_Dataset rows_
* Begin *

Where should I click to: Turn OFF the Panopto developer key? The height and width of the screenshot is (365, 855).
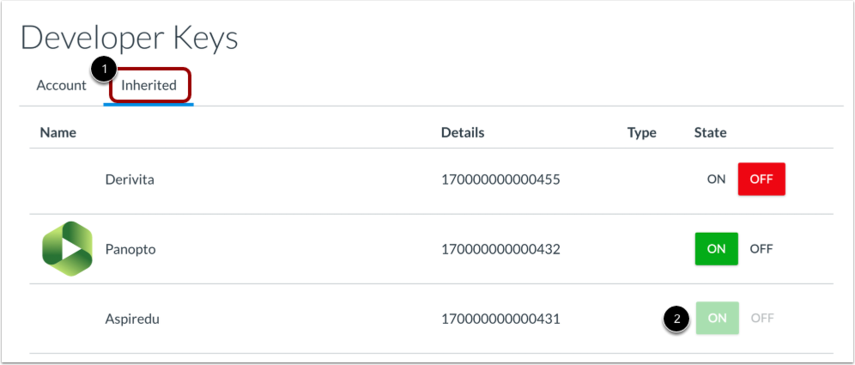point(761,249)
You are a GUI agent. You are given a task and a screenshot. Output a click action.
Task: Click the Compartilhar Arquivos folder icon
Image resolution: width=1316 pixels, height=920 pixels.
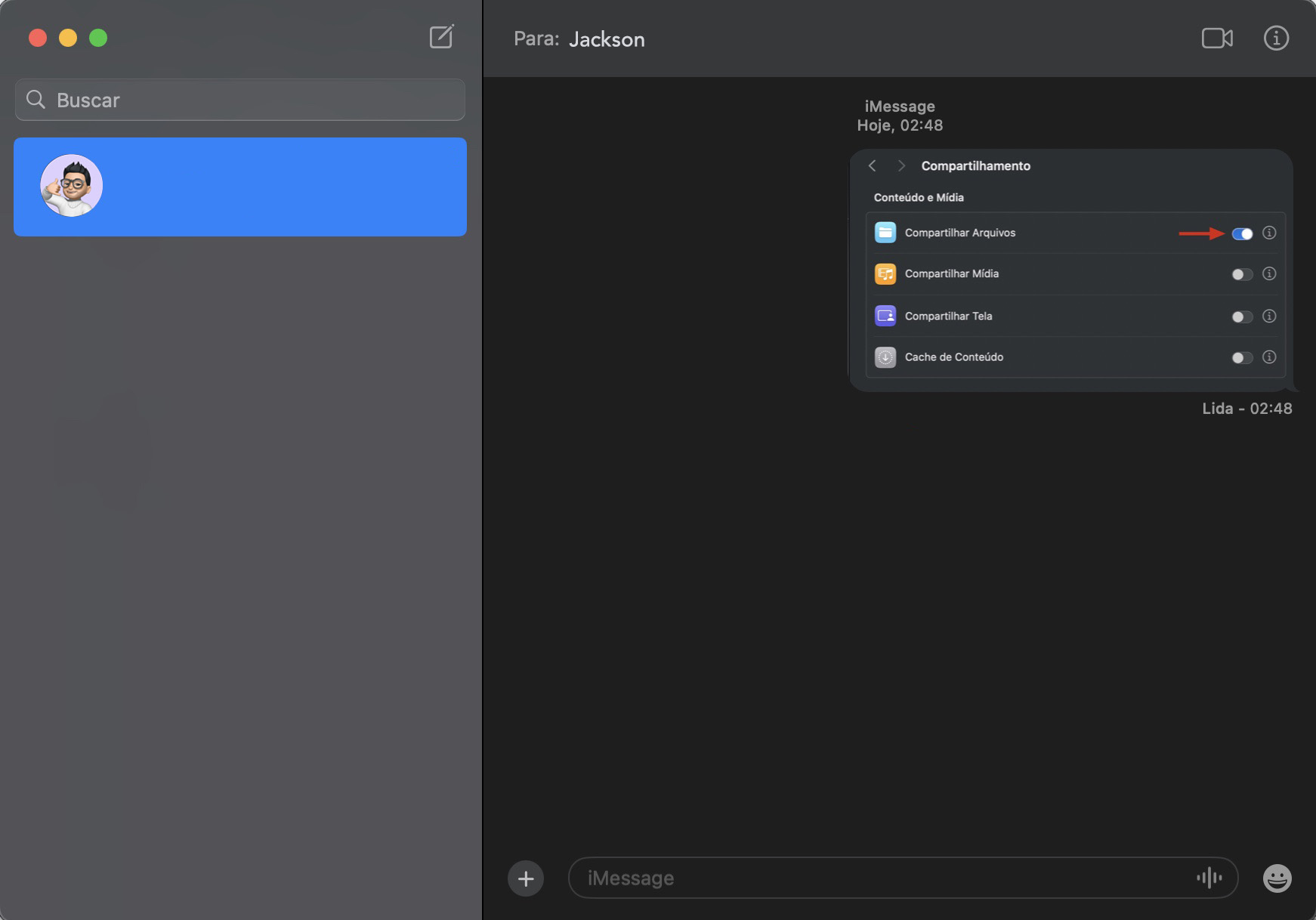886,232
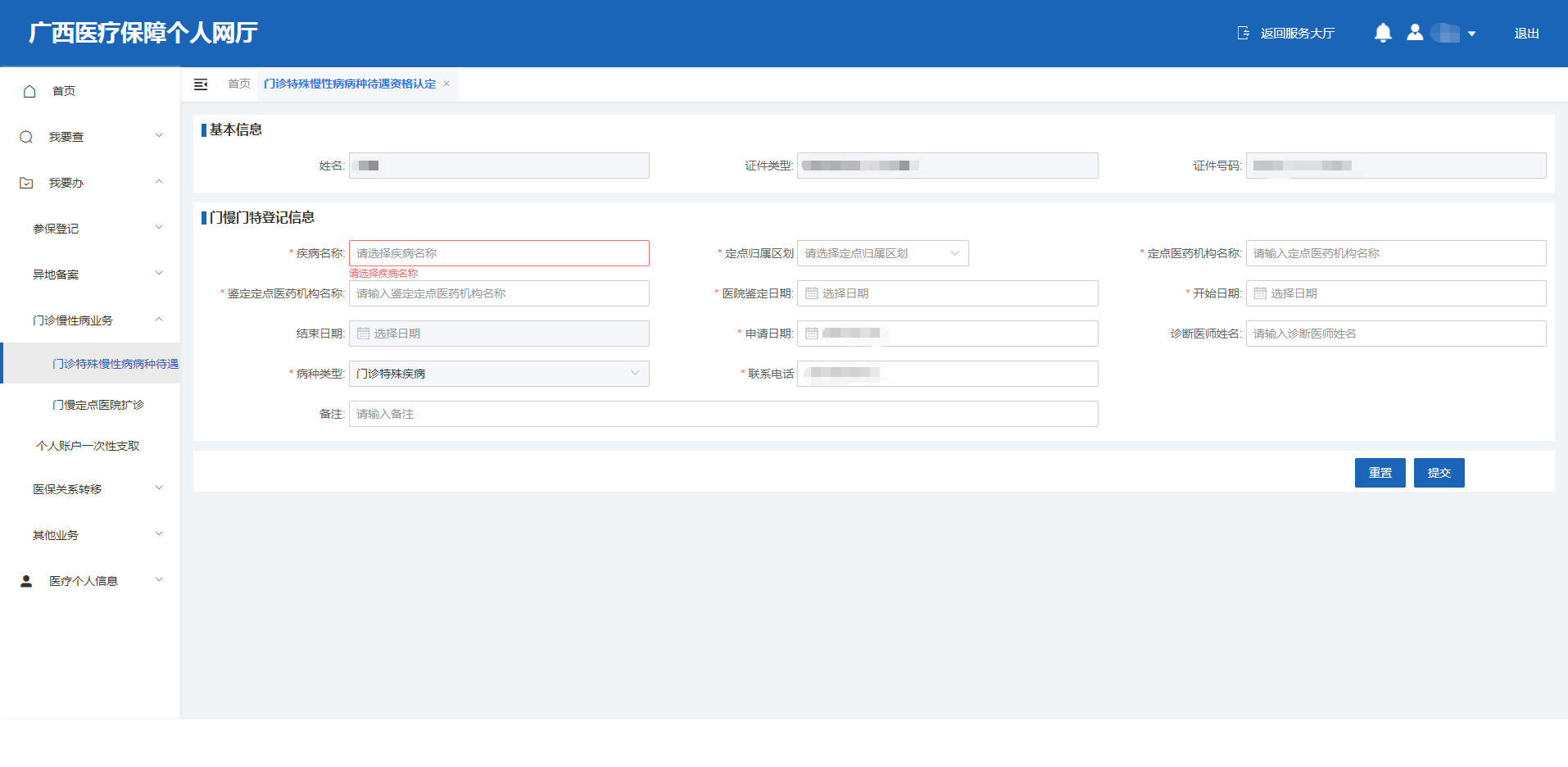Expand the 异地备案 sidebar menu
Image resolution: width=1568 pixels, height=767 pixels.
(97, 275)
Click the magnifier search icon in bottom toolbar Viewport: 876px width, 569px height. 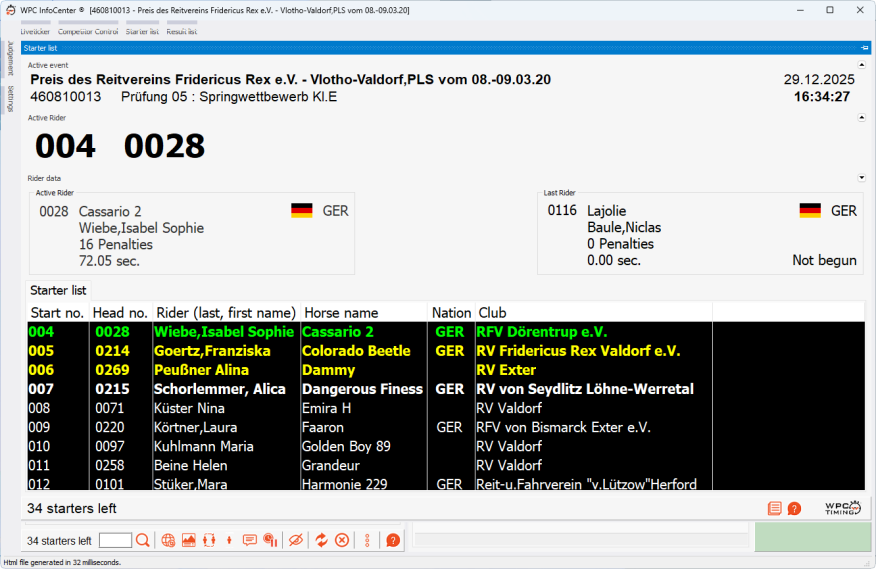143,540

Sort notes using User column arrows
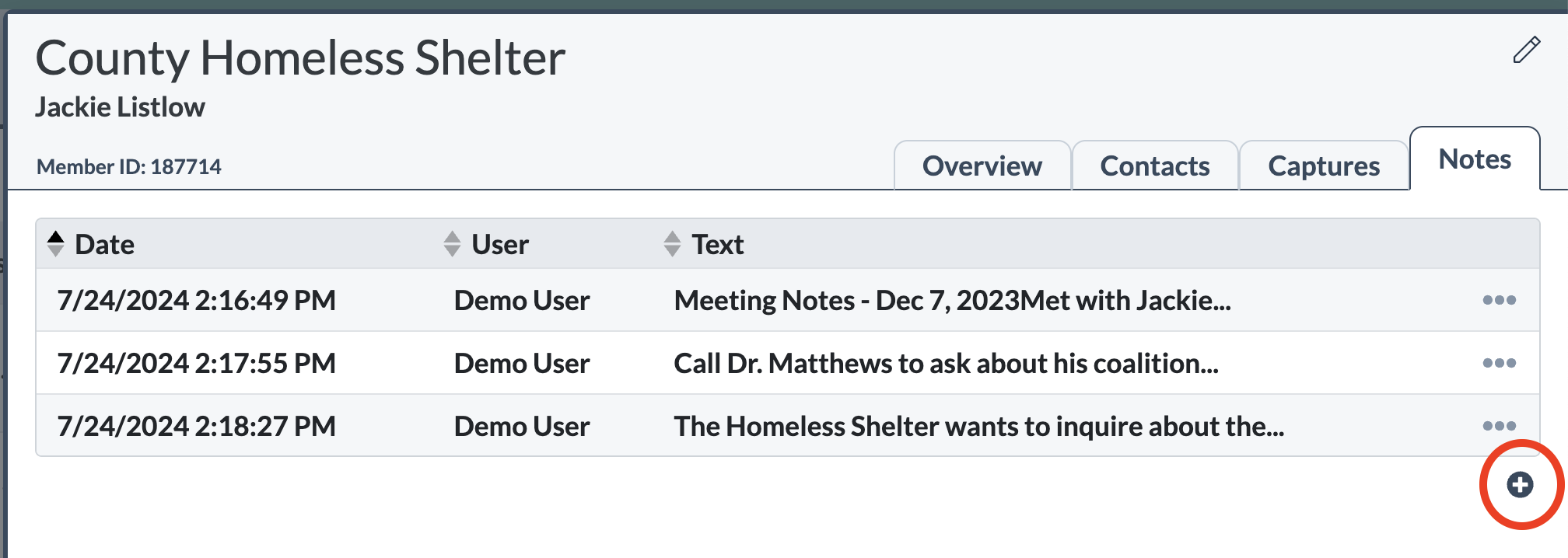coord(452,244)
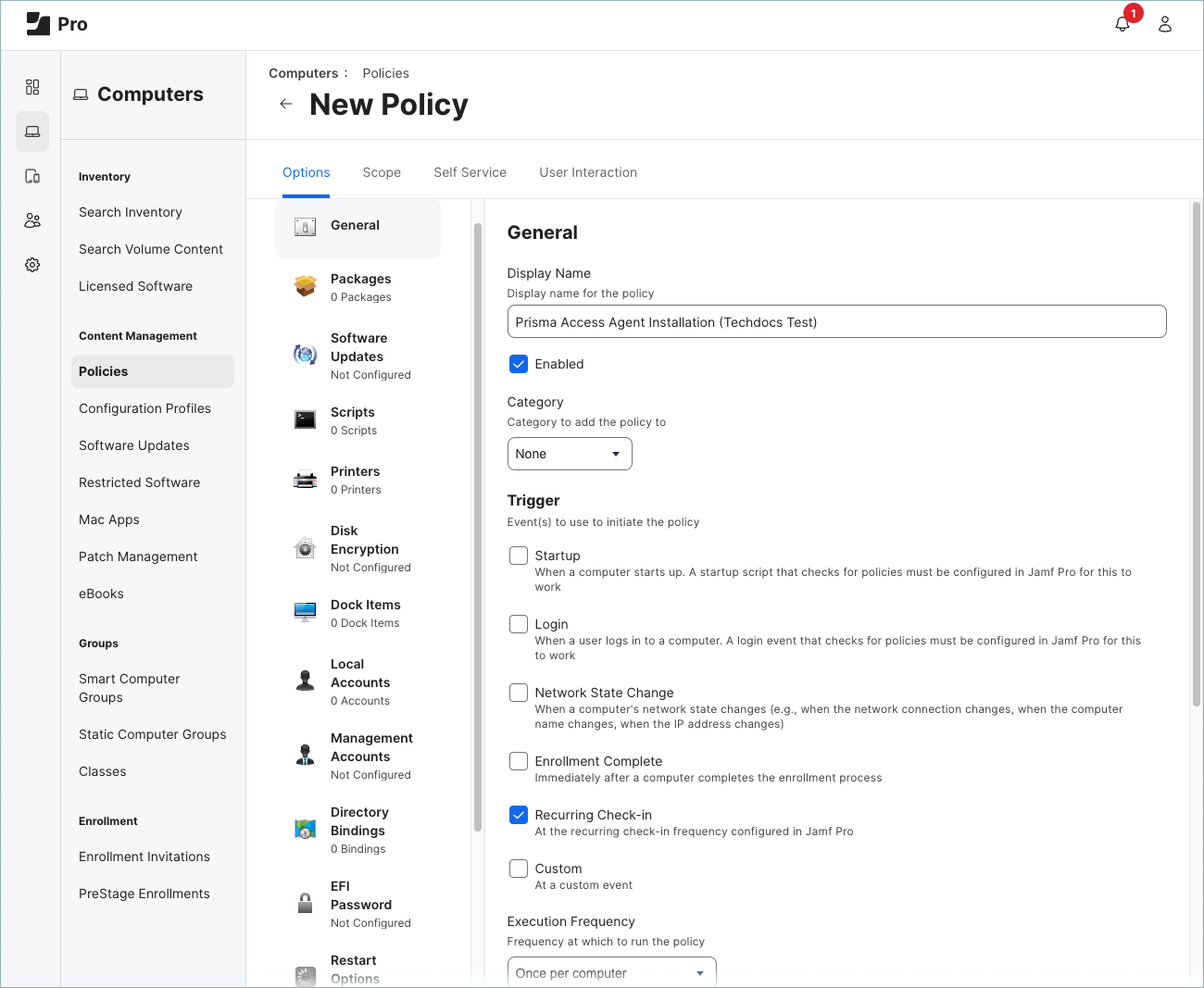The width and height of the screenshot is (1204, 988).
Task: Open the Settings gear icon
Action: [32, 265]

* End *

_Objective_
Render the stretch from the start of the material through the line containing "point(761,249)" as a Markdown table with the columns Row and Line, numbering each line and skipping blank ones. Leave the pictures out of the table.

_Finished exercise_
| Row | Line |
|---|---|
| 1 | Where should I click to: Turn OFF the Panopto developer key? The height and width of the screenshot is (365, 855). |
| 2 | point(761,249) |